A Novarello, una gita sfortunata: Torino U18 – Inter U18 2-0

Si è trattato di una gita, perché Novarello è un sito delizioso e recarvicisi è un vero piacere, indipendentemente dal calcio.

Chi è stato solo a Interello non può neppure immaginare che cosa sia un grandissimo centro giovanile di stile Europeo: un ambiente fantastico e curatissimo, aperto a tutti, con ristorante 4S, più bar, albergo extra lusso, sale mediche attrezzatissime, palestre centro convegni e persino un mulino conservato con cura, in spazi amplissimi.

Ma soprattutto numerosi campi, il più grande con tribuna in muratura (con visibilità non eccellente) e tanti campi di allenamento ognuno dei quali affiancato da grandi gazebo in legno e poltroncine nei quali visitatori, genitori, tifosi possono osservare gli allenamenti dei loro giocatori, comodamente al riparo dalle intemperie.

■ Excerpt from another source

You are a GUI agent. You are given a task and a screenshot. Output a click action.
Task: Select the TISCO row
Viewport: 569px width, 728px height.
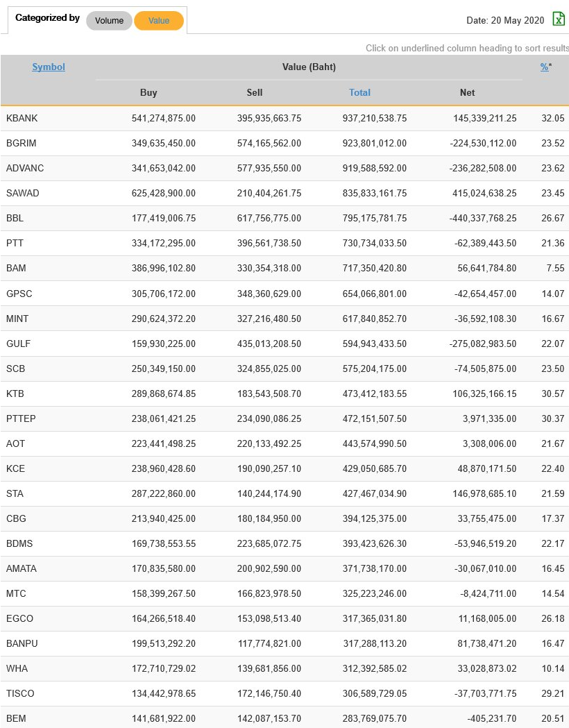coord(20,693)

A Interello alcuni campi sono preclusi ai genitori (che magari fanno cento km per accompagnare il figlio e vederne gli allenamenti, altri in cui si potrebbe entrare, sono quasi sempre sbarrati per motivi di… assicurazione) e prevale in genere l’impressione che si voglia tener lontani genitori e i (pochi, d’accordo) tifosi.

Ma Novarello lo conoscevo, come conosco numerosi altri centri sportivi di società ben più piccole dell’Inter ma infinitamente più funzionali e accoglienti.

Credo di aver già raccontato la storia di un calciatore quindicenne, finlandese ma di origini italiane, molto promettente, che dopo aver lavorato qualche giorno a Interello è stato invitato a vedere il centro, mi pare, del Liverpool: il ragazzo non ha esitato e ha scelto il Liverpool.

Ricordo che scherzosamente avevo detto al Casi: “Il prossimo, portatelo a Novarello e gli dite che il nostro centro è ancora più bello, ma al momento in ristrutturazione… così è più facile che scelga noi.”

Battute a parte, era prevista una gita piacevole perché non avevo lo stress di altre partite (per esempio il ritorno col Milan degli U16).

Il Torino ha vinto 2-0.

Ero comunque consapevole, prima della partita, del fatto che il Toro fosse più forte, quindi non c’era nulla da perdere, semmai la possibilità di guadagnare qualcosa di insperato.

Invece con il passare dei minuti la tensione cresceva, perché i ragazzi, per almeno un’ora, hanno giocato assolutamente alla pari e anche qualcosa di più.

Diciamo che fino all’ora di gioco loro avevano ottenuto un rigore che definire beffa è poco: traversone teso, dieci-dodici giocatori ammassati in area, la palla che sbuca tra la folla e sbatte in modo assolutamente casuale e inaspettato sul braccio di uno dei nostri (palla inoffensiva, per altro).

Poi da parte loro solo una bella azione, sul finire del tempo, sventata da una grande parata di Pozzer.

Al nostro attivo due clamorose traverse (entrambe su azione) e una splendida azione di Ricky con conclusione che taglia fuori il portiere e sfila vicino al palo lungo senza che nessuno dei nostri le dia il tocco decisivo.

Con un po’ di malasorte in meno (rigore casuale, almeno un legno trasformato in gol) avremmo chiuso il primo tempo in vantaggio di un gol con merito.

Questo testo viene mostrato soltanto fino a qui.